More recently, the US and its Middle East allies have not been able to stop the increasing influence of Iran in the region.

Since the war in Iraq in 2003, Iranian militias have been operating in Iraq, targeting US facilities. Jawad al-Maliki, Iraq's prime minister from 2006 until 2014, was known to be close to the Iranian regime.

First Iraq, then Syria

Since the war in Syria started in 2011, the Revolutionary Guard and Iranian militias under the command of Qassem Suleimani have de facto taken over the control of Syria.

The Lebanese militia Hezbollah, supported by Iran, has gained strength in Lebanon and Syria. And there is the war in Yemen, where Saudi Arabia accuses Iran of supporting the Houthi rebels.

It is understandable that Israel and Saudi Arabia feel the Iranian threat coming pretty close by.

For Israel it's Hamas in the South (Gaza) and Hezbollah in the North (Lebanon and Syria), while for Saudi Arabia is the Houthis in the South (Yemen) and its own Shia population in the oil rich East.

**TASK ITEM**
Continue the passage on Iran's growing influence in the Middle East, starting after its last sentence.

**STUDY MATERIAL**
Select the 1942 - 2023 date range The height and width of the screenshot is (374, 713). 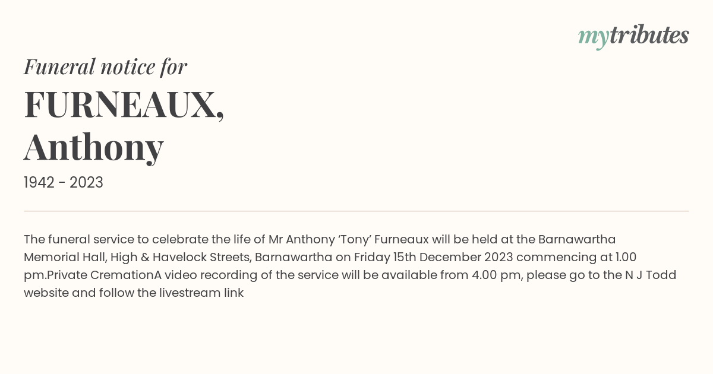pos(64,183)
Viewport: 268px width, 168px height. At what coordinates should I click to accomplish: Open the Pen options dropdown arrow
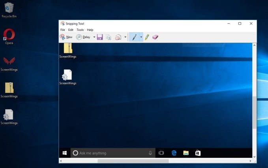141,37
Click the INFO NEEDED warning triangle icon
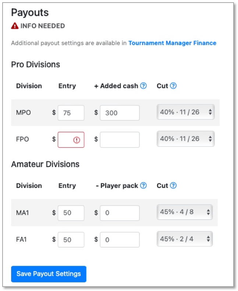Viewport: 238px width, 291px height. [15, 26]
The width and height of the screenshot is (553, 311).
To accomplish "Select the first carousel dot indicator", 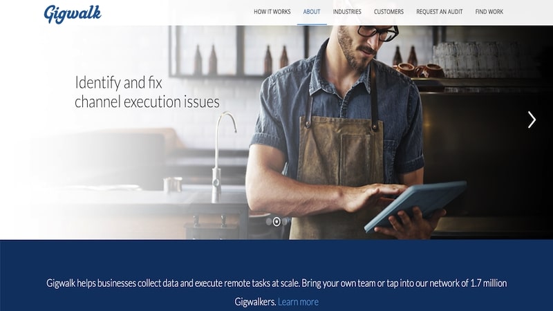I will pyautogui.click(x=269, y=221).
--
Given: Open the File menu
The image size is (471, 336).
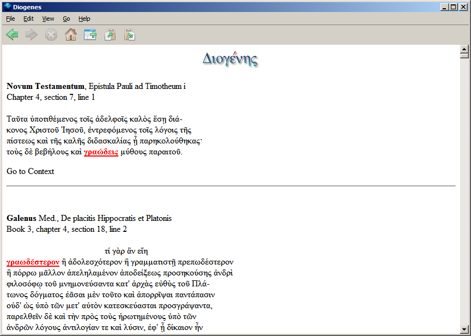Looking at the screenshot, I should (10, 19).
...
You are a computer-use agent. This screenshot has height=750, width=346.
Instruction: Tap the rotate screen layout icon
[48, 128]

**RESPONSE TO THE TASK**
That is the reason why Israel's prime minister Benjamin Netanyahu and Saudi Arabia's Crown Prince Mohammed Bin Salman have pushed the United States for years to take action against Iran and even go as far as regime change.

They found supporters in the United States for this line of thinking: president George W. Bush called Iran part of the 'Axis of Evil', the recently deceased senator John McCain said many times the US should "bomb, bomb, bomb Iran" and the current US National Security Advisor, John Bolton is well known for pushing for a regime change in Iran.

President Trump also followed this line by pulling the plug on the nuclear deal between Iran, Russia, China, the European Union (and Germany, France and the UK) and the US, and even imposing new sanctions on Teheran.

The EU tried to save the deal and the promised economic investments in Iran, but that appeared to be hardly possible when the US threatened to punish the companies who did that.

On 8 May, just a few days after the US sent war ships to the Persian Gulf, Iran announced it would no longer fully comply with the nuclear deal and that it might restart the enrichment of uranium, a red line for the US.

One week later two Saudi oil tankers were damaged, for which Iran was blamed. This led to a sudden escalation between the United States and Iran.

Nevertheless, a war with Iran would be a disaster of unseen proportions. Have we not learned some lessons from the war in Iraq?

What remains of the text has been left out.